--- Listed entries ---

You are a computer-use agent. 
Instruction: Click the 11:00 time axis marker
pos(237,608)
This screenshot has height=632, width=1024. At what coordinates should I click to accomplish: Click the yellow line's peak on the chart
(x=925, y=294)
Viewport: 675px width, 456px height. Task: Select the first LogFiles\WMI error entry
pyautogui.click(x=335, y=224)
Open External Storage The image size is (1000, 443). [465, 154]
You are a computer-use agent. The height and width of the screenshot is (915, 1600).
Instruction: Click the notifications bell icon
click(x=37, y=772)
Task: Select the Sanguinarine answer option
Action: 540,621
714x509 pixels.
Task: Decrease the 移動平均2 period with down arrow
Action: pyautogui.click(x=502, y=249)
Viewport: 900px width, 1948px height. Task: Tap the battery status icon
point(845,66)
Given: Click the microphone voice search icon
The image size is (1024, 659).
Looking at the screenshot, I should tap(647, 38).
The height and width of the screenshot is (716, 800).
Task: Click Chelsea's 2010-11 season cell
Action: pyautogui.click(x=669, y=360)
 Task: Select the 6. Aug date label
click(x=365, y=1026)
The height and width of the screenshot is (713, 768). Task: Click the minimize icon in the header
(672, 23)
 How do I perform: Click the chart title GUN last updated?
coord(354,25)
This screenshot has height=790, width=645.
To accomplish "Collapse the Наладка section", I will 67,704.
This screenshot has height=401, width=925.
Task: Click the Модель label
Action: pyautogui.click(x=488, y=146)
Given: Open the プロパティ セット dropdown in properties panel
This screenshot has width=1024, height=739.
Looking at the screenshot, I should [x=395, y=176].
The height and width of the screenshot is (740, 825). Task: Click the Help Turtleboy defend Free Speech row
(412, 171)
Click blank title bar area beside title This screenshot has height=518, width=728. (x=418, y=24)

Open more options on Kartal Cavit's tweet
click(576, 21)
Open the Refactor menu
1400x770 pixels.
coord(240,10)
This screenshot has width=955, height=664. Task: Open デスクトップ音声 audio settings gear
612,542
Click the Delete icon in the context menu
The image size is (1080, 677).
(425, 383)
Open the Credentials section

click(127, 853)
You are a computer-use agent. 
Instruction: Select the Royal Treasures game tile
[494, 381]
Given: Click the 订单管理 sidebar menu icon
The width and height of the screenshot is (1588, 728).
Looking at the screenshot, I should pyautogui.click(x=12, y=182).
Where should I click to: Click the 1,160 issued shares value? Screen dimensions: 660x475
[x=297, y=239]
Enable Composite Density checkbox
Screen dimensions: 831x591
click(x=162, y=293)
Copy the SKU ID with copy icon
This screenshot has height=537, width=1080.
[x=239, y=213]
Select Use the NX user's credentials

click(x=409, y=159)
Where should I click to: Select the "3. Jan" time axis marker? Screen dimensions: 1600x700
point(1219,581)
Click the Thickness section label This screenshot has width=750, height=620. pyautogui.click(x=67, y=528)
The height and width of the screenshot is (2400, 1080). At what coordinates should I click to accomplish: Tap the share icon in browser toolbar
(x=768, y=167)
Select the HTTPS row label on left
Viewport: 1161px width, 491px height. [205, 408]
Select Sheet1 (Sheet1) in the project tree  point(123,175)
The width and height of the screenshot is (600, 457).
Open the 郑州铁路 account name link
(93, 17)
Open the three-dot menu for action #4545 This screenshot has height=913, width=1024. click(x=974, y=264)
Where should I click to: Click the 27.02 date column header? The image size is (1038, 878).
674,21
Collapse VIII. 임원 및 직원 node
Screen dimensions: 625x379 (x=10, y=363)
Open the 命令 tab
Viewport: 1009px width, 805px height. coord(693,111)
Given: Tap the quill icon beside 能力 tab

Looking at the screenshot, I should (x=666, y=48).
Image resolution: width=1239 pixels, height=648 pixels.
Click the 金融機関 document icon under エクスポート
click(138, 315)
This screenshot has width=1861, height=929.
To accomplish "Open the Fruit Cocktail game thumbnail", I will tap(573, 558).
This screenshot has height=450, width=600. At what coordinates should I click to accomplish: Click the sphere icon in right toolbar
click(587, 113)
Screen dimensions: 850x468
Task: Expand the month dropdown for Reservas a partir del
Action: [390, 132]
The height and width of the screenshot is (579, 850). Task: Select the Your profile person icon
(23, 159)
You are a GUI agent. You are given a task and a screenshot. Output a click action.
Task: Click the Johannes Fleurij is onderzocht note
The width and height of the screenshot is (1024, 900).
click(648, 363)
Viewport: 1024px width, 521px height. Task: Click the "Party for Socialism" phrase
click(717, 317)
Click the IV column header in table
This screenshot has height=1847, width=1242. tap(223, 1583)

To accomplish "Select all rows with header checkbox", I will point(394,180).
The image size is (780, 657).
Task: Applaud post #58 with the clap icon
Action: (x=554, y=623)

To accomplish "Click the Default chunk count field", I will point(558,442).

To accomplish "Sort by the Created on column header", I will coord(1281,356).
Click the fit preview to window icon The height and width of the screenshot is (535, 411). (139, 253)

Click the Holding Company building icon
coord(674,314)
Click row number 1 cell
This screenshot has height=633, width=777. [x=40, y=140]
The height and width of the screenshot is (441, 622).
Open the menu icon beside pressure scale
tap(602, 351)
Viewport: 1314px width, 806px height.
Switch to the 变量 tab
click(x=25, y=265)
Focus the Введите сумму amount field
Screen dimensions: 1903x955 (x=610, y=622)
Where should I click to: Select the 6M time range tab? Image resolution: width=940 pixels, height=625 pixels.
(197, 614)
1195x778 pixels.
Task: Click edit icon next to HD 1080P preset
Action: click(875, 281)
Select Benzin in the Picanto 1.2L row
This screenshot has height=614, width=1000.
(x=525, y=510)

---

[Exercise prompt] Bring together every line in the entries that holds the string "agent".

[Response below]
You are a computer-use agent. 
You are a computer-use agent. The height and width of the screenshot is (915, 1600).
You are a computer-use agent. 
You are a GUI agent. You are given a task and a screenshot. Output a click action.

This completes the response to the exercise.